We in Illinois have known about this corruption going back at least to 2009-11 Northwestern University Master’s program studying the Illinois school food system (Learning & Organizational Change, School of Education & Social Policy). But it took a more concentrated initiative to expose the details. The Real Food Generation’s press release is worth reading. 

e. Review the ILFFJ Plan’s list of “diversified crops” that Illinois land and farmers can produce (see pp. 23-4). E.g., add:
— Cannabis
— Soil & land certifications: USDA Organic, Biodynamic, Real Organic, etc.

f. Contact Indigenous residents of Illinois and ask if they’d be willing to share their climate and land wisdom.

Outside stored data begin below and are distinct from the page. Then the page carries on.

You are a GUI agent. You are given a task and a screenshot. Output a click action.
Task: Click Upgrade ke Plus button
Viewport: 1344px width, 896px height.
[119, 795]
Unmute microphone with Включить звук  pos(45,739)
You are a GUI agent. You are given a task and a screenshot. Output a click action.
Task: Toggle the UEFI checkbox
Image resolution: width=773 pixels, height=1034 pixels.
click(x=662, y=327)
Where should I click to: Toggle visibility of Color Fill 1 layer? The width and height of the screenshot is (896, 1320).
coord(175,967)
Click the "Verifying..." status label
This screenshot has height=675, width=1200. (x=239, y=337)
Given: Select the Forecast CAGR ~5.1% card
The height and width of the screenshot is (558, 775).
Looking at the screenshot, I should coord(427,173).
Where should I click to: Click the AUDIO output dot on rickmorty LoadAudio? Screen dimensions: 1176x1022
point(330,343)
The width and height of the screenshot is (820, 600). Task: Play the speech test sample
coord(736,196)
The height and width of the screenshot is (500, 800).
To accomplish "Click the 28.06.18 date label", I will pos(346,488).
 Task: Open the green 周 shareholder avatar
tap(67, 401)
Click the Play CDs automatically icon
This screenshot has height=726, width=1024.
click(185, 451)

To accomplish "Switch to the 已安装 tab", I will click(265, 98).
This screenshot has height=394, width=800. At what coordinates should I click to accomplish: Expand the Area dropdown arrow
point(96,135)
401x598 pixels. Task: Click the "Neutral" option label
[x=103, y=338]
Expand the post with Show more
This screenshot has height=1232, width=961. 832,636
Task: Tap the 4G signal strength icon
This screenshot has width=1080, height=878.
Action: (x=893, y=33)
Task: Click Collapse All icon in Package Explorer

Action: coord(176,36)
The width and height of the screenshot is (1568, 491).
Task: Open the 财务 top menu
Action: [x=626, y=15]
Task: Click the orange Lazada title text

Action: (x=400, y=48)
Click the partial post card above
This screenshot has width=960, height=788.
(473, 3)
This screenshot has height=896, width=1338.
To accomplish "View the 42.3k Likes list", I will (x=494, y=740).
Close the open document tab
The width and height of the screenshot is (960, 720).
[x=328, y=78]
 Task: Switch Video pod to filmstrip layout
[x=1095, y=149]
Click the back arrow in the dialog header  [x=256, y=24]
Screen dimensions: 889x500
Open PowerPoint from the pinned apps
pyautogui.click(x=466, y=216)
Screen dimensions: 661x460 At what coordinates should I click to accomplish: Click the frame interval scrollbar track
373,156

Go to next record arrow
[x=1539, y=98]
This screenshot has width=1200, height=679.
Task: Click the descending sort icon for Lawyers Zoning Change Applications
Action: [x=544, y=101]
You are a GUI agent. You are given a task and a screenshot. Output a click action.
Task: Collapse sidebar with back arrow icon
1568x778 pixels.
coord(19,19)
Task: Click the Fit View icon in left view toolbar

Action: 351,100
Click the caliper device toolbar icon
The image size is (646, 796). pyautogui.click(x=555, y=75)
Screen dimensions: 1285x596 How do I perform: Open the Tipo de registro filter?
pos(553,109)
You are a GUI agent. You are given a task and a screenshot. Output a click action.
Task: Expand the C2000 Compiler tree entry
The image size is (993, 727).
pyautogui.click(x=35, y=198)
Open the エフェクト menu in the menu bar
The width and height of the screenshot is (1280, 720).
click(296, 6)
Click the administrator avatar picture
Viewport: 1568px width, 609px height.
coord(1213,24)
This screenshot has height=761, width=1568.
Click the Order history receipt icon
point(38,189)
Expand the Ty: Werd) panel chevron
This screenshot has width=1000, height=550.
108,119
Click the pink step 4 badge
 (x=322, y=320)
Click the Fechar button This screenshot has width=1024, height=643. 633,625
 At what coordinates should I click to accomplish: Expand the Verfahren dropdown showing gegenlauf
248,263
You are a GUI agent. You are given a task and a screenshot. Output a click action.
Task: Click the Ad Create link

g. Because the State of Illinois is negatively impacted by so many policies at the federal level, Illinois residents and officials (through the Local Food, Farms & Jobs Council and other state entities) should identify obstacles at the federal level to re-localizing our food & farm economy. Such obstacles include:
–Legal counterfeiting by commercial banks. Solution: nationalize the Federal Reserve, create U.S. Money as our national currency. Template: Dennis Kucinich’s 2012 NEED Act
–Contradictions in the USDA National Organic Program (hydroponics, CAFOs)
–Remove racism, sexism, white supremacy from U.S. Constitution
–Add to U.S. Constitution: sunset clause, women’s public authority, rights of nature, funded sovereignty (basic income for all voters)
—Stop using GDP as a metric for economic progress. Alternatives: GPI — Genuine Progress Indicator, Social Wealth Index, etc. 

h. Perhaps other Illinois voters (and voters-in-training) have some other quick tweaks (including the 15 Illinois organizations who signed the letter to the Governor).

Then we’re good to go.
Action time!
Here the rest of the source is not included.